Our practice supports management consulting firms, law firms, accounting and audit firms, advisory boutiques, and the broader professional services ecosystem operating across our markets. Engagements span lateral partner hires, practice leadership appointments, country and regional managing partner roles, and the senior business services leadership that professional services firms increasingly require.
How the senior talent market is moving in this sector and what it means for boards and CEOs.
Lateral partner mobility has increased materially in our markets over the past several years. The traditional pattern of partners spending entire careers at single firms has given way to more frequent senior moves, driven by practice opportunities, compensation differentials, and the strategic ambitions of firms building presence in specific sectors or geographies. Engaging laterals well requires a meaningfully different process than internal recruitment — the discretion is higher, the timing is more sensitive, and the negotiation is more complex.

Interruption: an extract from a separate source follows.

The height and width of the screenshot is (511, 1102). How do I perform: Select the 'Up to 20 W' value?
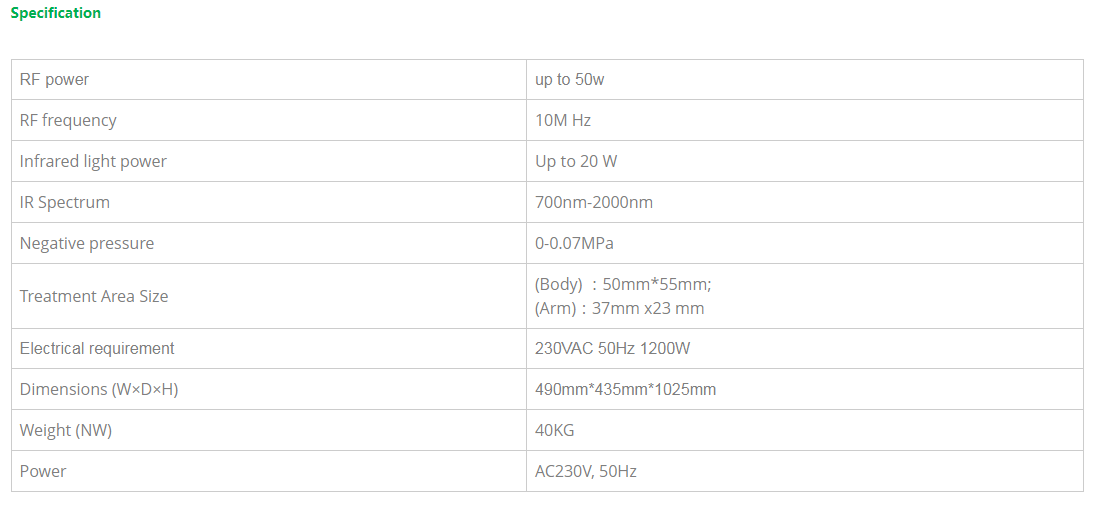576,162
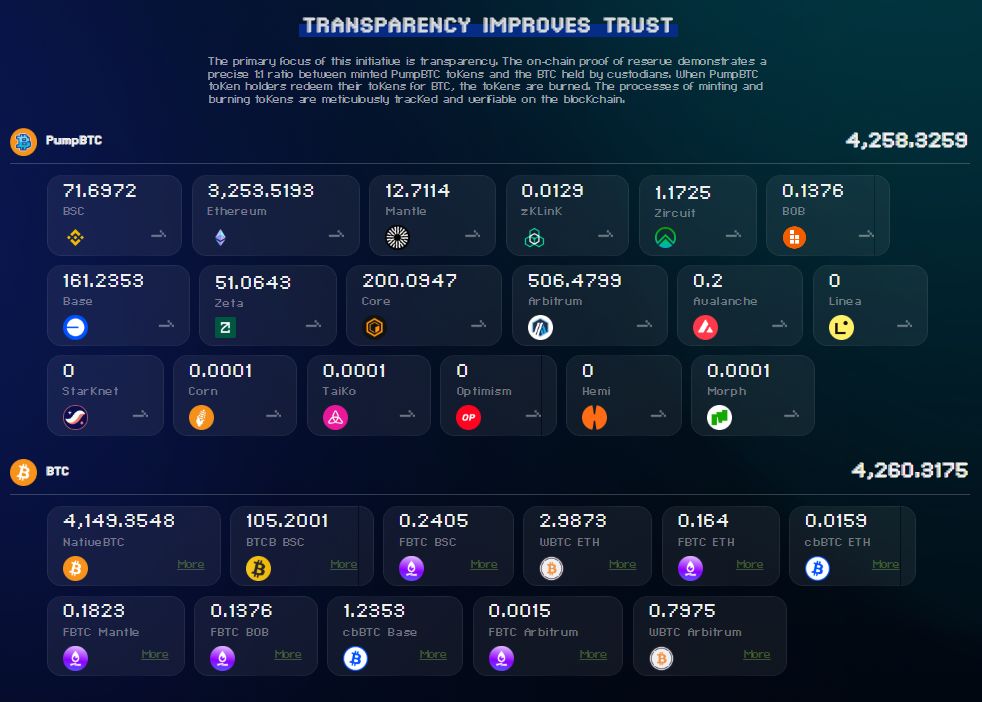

Practice building has become the dominant strategic priority for many of the firms we work with. The recognition that organic practice growth is slow has driven sustained effort to recruit experienced partners who can bring portable client relationships and immediate practice depth. The candidates who can credibly do this are scarce, and the firms that engage them well treat the search as a strategic investment rather than a transactional hire.
Sector specialization is increasingly central to senior professional services talent. The generalist consulting partner or generalist litigator is being replaced at the senior level by sector specialists with credibility in specific industries — financial services, energy, technology, healthcare. The talent pool with deep sector expertise plus partner-level professional capability is narrow, and firms that recognize the distinction make stronger appointments.
Typical senior roles we are engaged on across this sector.
Strategy consulting firms, management consulting practices, and specialist consulting boutiques.
Corporate law firms, dispute resolution practices, and specialty legal boutiques across practice areas.
Audit firms, tax practices, and accounting advisory businesses across the professional accounting landscape.
Specialist advisory businesses including transaction services, restructuring, and forensic advisory.
Investment advisory firms, financial planning businesses, and wealth advisory practices.
Senior business services leadership inside professional services firms — operations, finance, marketing, talent.
Professional services engagements are among the most discretion-sensitive searches we conduct. Lateral partner moves are managed under conditions where exposure of the search itself can damage both client and candidate, and our protocols reflect that reality. We work with partners and firm leadership under strict confidentiality frameworks that govern every dimension of the engagement.
We also have particular practice depth on the integration dimension of lateral hires. The professional services literature is clear that lateral partners fail more often than internal hires, and the failures usually trace to integration issues rather than capability gaps. Our engagement model includes structured attention to the integration plan — the client relationships to be transitioned, the internal sponsorship to be put in place, the first-year expectations to be calibrated — alongside the search itself.